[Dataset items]
:::::
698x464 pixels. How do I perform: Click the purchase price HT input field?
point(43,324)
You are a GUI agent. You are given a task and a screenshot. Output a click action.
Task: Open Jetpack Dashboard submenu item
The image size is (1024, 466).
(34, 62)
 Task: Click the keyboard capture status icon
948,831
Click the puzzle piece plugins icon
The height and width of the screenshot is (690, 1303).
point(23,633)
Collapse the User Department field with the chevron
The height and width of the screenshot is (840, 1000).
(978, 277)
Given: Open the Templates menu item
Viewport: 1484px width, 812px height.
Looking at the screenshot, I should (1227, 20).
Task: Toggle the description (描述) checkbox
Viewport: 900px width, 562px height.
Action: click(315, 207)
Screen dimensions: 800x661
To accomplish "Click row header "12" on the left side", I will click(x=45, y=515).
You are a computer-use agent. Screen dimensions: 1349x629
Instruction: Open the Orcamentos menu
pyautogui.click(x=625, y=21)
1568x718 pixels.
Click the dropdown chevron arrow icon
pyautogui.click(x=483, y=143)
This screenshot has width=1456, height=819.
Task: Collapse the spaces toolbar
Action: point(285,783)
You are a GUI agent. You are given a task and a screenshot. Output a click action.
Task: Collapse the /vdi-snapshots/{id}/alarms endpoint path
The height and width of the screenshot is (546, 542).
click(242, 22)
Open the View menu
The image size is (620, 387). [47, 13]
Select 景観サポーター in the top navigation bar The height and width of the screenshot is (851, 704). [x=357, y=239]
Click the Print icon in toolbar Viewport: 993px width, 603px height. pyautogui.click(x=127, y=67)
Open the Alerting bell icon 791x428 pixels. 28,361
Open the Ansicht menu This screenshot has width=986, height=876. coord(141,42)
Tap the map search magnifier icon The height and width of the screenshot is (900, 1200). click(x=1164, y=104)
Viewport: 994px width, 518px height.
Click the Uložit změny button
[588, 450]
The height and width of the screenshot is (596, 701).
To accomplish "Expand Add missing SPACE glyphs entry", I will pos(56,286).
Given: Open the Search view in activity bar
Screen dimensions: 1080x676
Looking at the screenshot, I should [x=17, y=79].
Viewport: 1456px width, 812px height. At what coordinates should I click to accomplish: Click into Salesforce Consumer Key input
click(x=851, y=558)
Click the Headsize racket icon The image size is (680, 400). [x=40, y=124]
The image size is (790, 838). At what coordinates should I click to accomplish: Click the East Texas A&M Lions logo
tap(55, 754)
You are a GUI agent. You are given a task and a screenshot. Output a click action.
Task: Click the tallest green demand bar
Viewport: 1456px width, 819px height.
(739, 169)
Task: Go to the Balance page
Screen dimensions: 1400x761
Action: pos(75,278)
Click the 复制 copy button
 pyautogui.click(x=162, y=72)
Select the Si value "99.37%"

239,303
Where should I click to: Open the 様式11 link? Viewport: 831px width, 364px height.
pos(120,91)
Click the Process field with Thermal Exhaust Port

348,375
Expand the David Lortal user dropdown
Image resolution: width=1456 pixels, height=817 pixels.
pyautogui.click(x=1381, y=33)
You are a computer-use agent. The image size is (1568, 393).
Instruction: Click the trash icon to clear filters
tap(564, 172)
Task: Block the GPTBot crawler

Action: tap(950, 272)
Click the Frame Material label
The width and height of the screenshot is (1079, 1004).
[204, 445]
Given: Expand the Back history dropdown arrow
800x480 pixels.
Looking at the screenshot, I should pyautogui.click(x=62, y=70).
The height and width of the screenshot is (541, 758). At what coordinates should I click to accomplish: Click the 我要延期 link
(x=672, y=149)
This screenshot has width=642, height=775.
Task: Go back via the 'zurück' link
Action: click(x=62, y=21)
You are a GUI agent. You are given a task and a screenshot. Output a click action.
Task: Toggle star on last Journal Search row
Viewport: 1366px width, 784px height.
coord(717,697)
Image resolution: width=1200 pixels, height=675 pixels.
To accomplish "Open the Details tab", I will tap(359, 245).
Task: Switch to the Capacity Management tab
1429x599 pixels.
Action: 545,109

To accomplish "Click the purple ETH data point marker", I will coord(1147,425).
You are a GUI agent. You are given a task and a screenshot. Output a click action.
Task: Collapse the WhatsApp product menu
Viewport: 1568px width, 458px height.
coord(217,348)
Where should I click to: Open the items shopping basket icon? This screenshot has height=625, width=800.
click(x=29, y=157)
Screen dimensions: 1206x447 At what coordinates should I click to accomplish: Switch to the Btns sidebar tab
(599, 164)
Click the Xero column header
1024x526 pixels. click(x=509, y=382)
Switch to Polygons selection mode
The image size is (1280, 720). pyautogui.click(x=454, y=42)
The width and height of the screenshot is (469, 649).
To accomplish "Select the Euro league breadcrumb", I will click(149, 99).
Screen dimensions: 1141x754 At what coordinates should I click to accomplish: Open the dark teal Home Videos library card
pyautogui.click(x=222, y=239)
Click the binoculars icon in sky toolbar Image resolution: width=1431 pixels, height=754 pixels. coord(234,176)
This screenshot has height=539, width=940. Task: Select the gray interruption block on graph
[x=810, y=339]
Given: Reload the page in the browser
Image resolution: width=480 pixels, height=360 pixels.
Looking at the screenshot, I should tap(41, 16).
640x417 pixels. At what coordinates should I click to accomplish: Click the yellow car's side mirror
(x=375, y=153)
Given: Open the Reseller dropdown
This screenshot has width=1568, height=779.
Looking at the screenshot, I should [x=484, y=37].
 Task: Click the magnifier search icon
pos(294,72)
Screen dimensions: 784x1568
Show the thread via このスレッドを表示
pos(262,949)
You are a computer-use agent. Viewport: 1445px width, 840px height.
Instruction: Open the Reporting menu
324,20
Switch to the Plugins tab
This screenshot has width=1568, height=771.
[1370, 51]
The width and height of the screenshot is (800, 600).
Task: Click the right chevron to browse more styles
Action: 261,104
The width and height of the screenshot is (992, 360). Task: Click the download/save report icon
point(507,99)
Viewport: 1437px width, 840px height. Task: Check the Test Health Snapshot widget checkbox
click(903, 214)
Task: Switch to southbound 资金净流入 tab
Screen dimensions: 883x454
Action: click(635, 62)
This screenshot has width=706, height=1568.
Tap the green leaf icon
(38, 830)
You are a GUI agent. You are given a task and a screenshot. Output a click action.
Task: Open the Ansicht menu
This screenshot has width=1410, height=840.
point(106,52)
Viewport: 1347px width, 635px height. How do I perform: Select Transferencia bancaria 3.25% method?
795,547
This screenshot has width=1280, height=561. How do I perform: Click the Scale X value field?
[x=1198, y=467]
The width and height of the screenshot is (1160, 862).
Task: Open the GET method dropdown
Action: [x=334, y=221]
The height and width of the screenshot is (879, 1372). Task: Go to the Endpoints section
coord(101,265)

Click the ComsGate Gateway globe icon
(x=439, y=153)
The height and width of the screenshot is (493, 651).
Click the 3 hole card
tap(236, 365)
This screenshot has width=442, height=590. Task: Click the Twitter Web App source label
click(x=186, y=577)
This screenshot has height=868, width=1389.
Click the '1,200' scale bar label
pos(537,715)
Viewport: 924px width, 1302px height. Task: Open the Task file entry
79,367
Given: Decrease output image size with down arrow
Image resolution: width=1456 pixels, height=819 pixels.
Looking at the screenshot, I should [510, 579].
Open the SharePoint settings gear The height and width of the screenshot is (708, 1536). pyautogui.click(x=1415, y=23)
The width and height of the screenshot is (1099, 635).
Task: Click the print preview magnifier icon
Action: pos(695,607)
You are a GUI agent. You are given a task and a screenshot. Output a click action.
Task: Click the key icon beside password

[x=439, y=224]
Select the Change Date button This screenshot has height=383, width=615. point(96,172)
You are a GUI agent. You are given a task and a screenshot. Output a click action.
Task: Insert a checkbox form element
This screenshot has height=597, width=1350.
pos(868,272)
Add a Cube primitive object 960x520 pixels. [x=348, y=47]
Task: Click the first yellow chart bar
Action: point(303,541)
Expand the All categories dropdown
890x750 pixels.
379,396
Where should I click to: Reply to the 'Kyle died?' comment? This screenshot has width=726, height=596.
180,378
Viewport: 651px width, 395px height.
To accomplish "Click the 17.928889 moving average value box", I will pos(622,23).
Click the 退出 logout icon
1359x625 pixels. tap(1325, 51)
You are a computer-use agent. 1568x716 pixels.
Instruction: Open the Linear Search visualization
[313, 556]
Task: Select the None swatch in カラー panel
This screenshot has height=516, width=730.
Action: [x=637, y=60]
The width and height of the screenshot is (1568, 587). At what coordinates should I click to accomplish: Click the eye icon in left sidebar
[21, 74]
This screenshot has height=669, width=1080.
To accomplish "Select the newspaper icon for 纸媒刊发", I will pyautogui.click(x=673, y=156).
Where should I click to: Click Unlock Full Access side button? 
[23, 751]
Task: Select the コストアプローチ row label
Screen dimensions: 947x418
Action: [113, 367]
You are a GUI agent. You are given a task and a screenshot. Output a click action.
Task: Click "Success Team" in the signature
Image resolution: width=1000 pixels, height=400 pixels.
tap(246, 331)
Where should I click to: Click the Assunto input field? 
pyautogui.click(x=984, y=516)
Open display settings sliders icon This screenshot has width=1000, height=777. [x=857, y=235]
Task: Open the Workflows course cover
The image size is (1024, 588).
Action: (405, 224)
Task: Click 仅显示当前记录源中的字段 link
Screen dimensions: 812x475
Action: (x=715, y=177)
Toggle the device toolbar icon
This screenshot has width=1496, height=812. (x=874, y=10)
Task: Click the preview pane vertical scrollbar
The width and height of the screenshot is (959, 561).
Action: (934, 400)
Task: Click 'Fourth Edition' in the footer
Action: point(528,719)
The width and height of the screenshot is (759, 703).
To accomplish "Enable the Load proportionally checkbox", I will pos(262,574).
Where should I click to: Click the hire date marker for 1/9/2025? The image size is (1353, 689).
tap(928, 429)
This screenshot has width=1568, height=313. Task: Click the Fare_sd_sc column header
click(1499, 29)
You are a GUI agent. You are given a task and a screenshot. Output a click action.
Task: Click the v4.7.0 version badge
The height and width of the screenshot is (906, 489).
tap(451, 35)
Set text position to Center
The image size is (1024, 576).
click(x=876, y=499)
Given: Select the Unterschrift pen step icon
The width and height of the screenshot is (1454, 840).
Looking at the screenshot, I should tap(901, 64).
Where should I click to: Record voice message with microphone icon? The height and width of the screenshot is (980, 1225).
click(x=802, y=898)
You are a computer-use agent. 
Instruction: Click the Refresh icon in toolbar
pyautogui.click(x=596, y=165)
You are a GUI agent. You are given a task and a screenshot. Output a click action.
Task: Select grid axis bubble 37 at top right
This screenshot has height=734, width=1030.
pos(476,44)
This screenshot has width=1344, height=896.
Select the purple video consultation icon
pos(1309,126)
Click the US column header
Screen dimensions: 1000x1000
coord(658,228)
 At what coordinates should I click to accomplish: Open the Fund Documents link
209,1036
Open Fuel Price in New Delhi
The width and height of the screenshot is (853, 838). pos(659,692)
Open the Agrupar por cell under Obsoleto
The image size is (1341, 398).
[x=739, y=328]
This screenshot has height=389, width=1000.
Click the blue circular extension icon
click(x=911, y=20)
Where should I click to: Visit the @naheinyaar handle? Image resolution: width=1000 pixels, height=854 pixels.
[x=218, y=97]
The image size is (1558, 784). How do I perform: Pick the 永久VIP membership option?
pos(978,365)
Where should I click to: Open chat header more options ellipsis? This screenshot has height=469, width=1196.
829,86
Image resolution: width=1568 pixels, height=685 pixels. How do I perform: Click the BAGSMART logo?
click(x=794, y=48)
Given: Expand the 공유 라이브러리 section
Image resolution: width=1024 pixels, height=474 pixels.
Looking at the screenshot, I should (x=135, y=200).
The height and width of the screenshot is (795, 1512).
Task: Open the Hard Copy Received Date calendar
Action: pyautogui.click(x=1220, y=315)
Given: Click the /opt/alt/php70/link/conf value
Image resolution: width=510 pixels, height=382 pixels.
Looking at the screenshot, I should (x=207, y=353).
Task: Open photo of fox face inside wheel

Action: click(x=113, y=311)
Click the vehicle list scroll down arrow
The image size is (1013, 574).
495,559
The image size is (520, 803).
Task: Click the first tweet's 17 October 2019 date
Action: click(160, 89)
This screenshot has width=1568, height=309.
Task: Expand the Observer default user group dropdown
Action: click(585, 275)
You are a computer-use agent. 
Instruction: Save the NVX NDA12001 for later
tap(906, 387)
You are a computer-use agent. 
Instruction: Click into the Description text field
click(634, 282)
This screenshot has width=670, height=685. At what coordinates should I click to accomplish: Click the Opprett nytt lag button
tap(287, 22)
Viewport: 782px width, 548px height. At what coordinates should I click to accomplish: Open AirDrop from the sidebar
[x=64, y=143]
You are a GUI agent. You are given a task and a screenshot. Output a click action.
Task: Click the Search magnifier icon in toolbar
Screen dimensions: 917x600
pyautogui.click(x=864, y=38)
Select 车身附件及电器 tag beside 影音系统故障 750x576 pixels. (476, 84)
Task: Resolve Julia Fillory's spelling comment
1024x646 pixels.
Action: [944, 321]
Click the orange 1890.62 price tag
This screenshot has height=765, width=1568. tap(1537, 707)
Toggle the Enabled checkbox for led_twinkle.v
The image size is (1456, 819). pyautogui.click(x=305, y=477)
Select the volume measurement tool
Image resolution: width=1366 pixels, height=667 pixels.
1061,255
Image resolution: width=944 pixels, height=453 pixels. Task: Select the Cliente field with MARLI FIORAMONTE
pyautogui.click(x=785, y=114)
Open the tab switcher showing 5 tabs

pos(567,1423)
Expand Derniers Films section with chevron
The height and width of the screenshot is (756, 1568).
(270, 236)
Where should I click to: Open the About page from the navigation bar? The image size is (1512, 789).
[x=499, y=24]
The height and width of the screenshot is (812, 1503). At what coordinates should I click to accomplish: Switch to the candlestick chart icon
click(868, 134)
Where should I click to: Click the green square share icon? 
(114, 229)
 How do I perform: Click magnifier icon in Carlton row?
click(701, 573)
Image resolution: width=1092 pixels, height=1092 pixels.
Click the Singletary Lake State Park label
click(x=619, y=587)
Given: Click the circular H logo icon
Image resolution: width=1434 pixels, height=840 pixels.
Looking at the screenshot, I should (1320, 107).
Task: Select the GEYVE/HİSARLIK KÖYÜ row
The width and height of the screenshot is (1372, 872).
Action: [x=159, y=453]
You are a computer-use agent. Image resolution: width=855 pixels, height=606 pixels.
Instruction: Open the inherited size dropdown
:::::
Short exercise: Count how many lines of the listing above contain the string "chart", matching case exactly. Reply with the number alone.

Response for this exercise: 2